Terahertz Wave Desensitizes Ferroptosis by Inhibiting the Binding of Ferric Ions to the Transferrin

Abstract

Ferroptosis is a classic type of programmed cell death characterized by iron dependence, which is closely associated with many diseases such as cancer, intestinal ischemic diseases, and nervous system diseases. Transferrin (Tf) is responsible for ferric-ion delivery owing to its natural Fe³⁺ binding ability and plays a crucial role in ferroptosis.

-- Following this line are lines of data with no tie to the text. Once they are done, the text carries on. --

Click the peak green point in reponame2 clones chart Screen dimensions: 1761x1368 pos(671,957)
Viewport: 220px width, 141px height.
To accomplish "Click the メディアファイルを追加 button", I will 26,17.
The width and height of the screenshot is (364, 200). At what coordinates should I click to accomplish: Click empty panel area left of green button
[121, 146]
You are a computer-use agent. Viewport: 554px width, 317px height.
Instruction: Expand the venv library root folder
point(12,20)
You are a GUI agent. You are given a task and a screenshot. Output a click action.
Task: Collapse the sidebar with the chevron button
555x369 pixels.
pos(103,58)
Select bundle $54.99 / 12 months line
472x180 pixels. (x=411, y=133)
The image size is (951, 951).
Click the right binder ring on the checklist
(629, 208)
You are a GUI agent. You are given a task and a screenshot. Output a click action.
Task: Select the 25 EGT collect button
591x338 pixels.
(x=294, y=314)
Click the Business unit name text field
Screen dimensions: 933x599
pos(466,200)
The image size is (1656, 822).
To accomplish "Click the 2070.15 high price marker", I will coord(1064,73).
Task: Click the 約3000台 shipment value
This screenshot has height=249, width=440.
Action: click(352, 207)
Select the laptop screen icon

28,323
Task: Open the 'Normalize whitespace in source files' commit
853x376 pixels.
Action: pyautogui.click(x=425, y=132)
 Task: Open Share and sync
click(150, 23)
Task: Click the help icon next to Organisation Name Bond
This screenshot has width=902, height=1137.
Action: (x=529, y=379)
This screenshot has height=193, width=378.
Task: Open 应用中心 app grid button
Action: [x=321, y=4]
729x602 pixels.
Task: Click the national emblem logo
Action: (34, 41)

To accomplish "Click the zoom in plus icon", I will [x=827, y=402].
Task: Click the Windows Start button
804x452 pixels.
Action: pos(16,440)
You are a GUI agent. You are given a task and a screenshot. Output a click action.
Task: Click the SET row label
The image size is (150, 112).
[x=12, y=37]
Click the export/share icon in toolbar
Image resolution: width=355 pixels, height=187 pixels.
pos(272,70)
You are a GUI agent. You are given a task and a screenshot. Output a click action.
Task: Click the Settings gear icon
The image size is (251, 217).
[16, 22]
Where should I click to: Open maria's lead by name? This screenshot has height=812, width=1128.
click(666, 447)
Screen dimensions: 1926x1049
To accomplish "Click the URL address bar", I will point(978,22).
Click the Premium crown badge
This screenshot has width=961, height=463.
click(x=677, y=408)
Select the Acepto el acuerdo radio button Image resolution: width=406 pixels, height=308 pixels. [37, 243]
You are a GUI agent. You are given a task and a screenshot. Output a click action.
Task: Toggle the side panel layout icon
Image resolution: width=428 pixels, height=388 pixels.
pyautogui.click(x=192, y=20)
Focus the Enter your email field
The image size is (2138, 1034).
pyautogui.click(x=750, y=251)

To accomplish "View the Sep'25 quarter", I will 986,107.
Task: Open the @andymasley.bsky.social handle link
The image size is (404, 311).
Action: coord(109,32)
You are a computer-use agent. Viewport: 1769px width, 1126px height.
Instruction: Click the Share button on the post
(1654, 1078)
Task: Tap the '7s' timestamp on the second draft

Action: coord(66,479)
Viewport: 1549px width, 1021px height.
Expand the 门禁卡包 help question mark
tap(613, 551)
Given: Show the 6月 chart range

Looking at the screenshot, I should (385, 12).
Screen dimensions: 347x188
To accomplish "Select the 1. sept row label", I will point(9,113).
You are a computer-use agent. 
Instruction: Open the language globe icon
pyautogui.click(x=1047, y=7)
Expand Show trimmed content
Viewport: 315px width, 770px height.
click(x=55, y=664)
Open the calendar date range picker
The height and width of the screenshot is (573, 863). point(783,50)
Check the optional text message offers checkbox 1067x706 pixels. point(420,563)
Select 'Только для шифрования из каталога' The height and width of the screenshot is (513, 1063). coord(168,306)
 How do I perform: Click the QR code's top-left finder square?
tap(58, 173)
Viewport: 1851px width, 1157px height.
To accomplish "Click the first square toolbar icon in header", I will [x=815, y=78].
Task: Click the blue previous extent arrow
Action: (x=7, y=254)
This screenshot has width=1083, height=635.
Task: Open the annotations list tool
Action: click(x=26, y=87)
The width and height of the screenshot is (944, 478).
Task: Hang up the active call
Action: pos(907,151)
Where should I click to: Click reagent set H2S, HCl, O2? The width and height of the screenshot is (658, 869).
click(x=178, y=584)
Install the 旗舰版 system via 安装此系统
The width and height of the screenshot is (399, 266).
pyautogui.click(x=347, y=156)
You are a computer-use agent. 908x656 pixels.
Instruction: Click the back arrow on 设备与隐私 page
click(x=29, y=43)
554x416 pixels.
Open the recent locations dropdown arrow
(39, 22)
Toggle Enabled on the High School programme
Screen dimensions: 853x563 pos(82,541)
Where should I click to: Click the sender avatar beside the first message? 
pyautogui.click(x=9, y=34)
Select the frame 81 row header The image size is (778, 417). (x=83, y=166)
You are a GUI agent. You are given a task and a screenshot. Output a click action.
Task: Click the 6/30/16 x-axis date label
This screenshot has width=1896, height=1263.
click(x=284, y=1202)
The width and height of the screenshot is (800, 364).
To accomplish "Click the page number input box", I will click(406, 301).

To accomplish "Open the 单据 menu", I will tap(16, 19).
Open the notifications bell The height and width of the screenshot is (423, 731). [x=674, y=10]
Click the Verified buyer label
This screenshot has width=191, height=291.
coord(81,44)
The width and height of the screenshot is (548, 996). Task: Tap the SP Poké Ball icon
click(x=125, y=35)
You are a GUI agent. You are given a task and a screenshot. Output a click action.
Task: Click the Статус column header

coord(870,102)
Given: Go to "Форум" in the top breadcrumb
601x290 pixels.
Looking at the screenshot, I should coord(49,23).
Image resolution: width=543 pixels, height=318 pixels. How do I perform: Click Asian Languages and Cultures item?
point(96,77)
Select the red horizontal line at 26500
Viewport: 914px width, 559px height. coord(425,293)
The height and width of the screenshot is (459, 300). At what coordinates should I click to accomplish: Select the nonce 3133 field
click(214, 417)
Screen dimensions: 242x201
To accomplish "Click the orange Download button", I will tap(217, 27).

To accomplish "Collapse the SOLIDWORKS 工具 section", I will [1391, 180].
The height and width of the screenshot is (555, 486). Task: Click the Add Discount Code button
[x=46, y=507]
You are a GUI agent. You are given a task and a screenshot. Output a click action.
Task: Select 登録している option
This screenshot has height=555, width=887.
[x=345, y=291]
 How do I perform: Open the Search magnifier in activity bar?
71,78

However, Tf is not considered as a classic druggable target for ferroptosis-associated diseases since systemic perturbation of Tf would dramatically disrupt blood iron homeostasis. Here, we reported a nonpharmaceutical, noninvasive, and Tf-targeted electromagnetic intervention technique capable of desensitizing ferroptosis with directivity. First, we revealed that the THz radiation had the ability to significantly decrease binding affinity between the Fe³⁺ and Tf via molecular dynamics simulations, and the modulation was strongly wavelength-dependent. This result provides theoretical feasibility for the THz modulation-based ferroptosis intervention. Subsequent extracellular and cellular chromogenic activity assays indicated that the THz field at 8.7 μm (i.e., 34.5 THz) inhibited the most Fe³⁺ bound to the Tf, and the wavelength was in good agreement with the simulated one. Then, functional assays demonstrated that levels of intracellular Fe²⁺, lipid peroxidation, malondialdehyde (MDA) and cell death were all significantly reduced in cells treated with this 34.5 THz wave. Furthermore, the iron deposition, lipid peroxidation, and MDA in the ferroptosis disease model induced by ischemia-reperfusion injury could be nearly eliminated by the same radiation, validating THz wave-induced desensitization of ferroptosis in vivo. Together, this work provides a preclinical exemplar for electromagnetic irradiation-stimulated desensitization of ferroptosis and predicts an innovative, THz wave-based therapeutic method for ferroptosis-associated diseases in the future.